CHALLENGE: Starting at the first row and stopping after the line that contains "pyautogui.click(x=514, y=727)", turn those lines into a JSON list of strings with one string per line and no blank lines. Leave the pictures out.

+--

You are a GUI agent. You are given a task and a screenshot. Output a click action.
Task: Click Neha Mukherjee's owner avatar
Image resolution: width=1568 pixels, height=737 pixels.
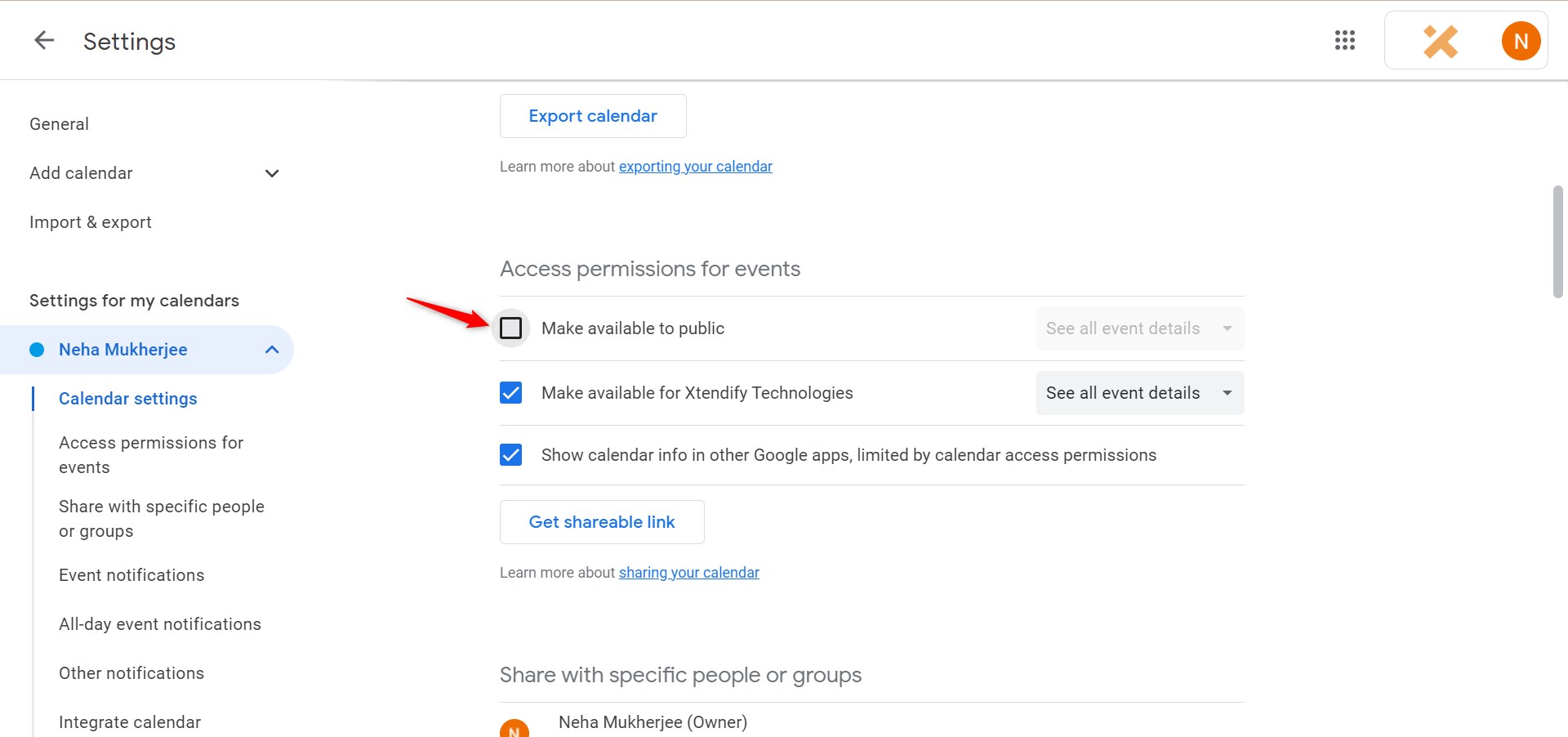pyautogui.click(x=514, y=727)
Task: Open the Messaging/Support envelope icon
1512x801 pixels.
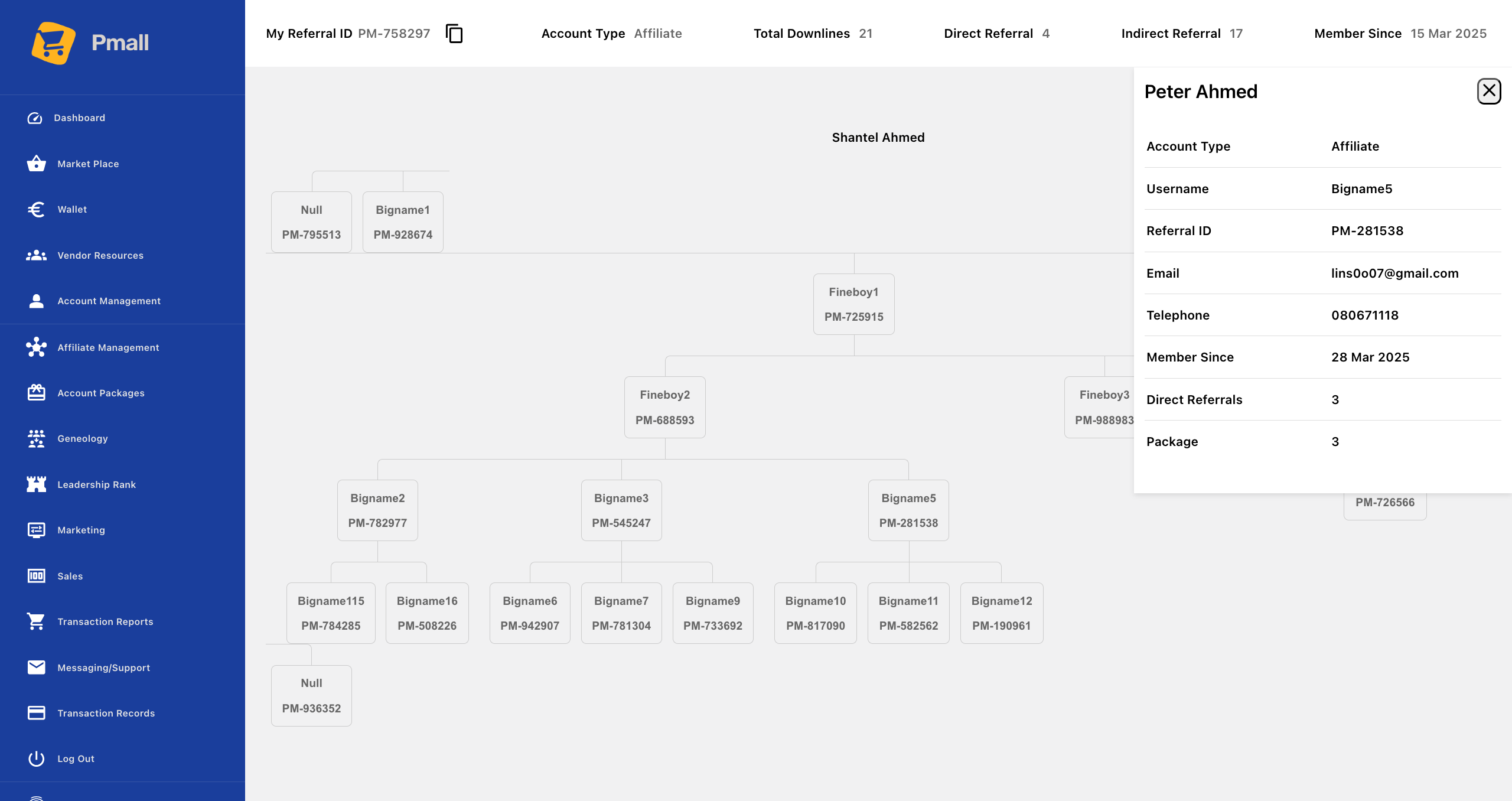Action: tap(37, 668)
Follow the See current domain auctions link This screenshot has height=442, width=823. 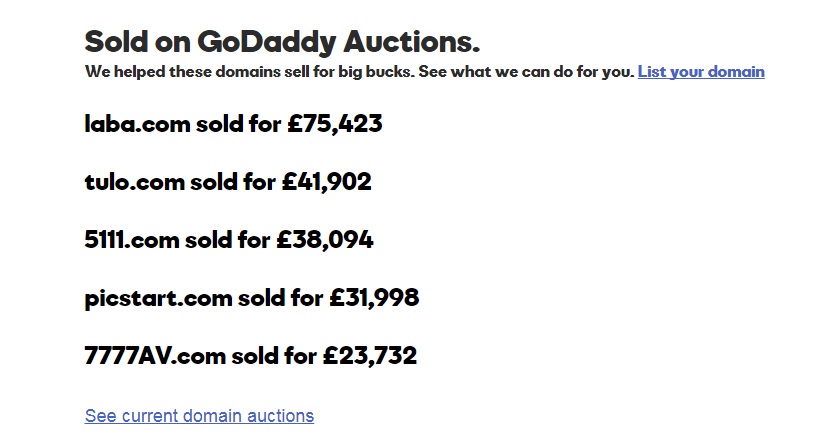199,416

+--

WORKED SOLUTION:
[
  "You are a GUI agent. You are given a task and a screenshot. Output a click action.",
  "Task: Click Neha Mukherjee's owner avatar",
  "Image resolution: width=1568 pixels, height=737 pixels.",
  "pyautogui.click(x=514, y=727)"
]